How to complete this task: Please output exactly the part of the records below that opens with the line containing "This screenshot has width=811, height=597." and closes with the line containing "The height and", both lines included, and nothing else.

Material provided:
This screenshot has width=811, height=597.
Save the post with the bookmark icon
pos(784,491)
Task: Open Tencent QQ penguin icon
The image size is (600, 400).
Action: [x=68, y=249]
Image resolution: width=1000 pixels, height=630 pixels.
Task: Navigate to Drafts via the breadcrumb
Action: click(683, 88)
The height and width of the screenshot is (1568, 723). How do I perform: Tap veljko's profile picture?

* * *

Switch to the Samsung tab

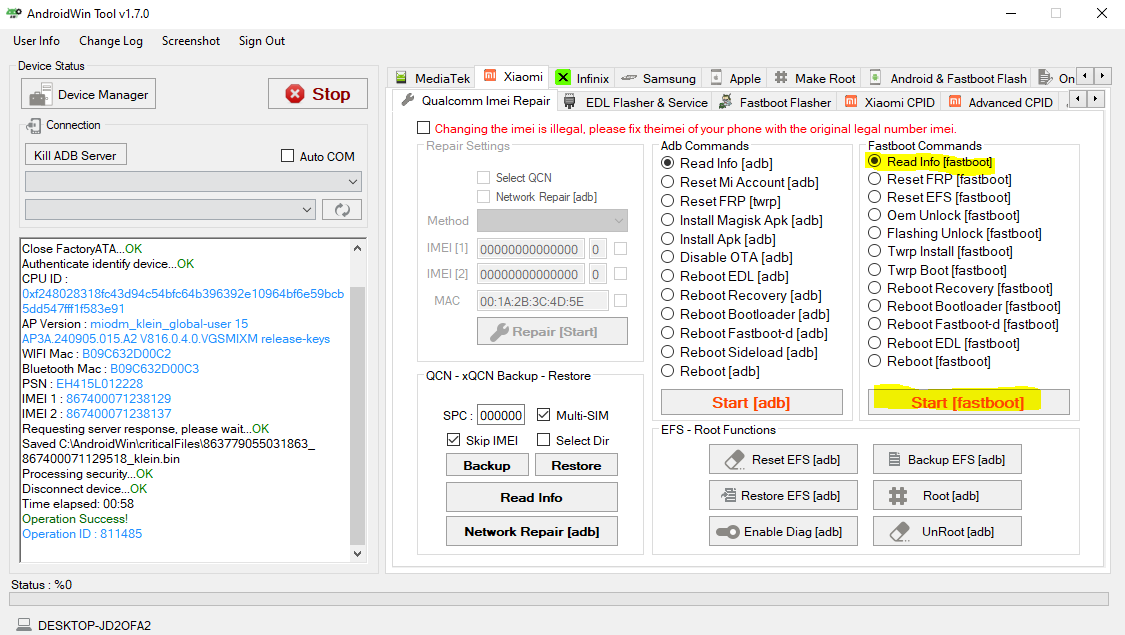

Solution to this problem:
This screenshot has width=811, height=597.
Save the post with the bookmark icon
pos(784,491)
Task: Open Tencent QQ penguin icon
The image size is (600, 400).
Action: [x=68, y=249]
Image resolution: width=1000 pixels, height=630 pixels.
Task: Navigate to Drafts via the breadcrumb
Action: click(683, 88)
The height and width of the screenshot is (1568, 723). How do I perform: Tap veljko's profile picture?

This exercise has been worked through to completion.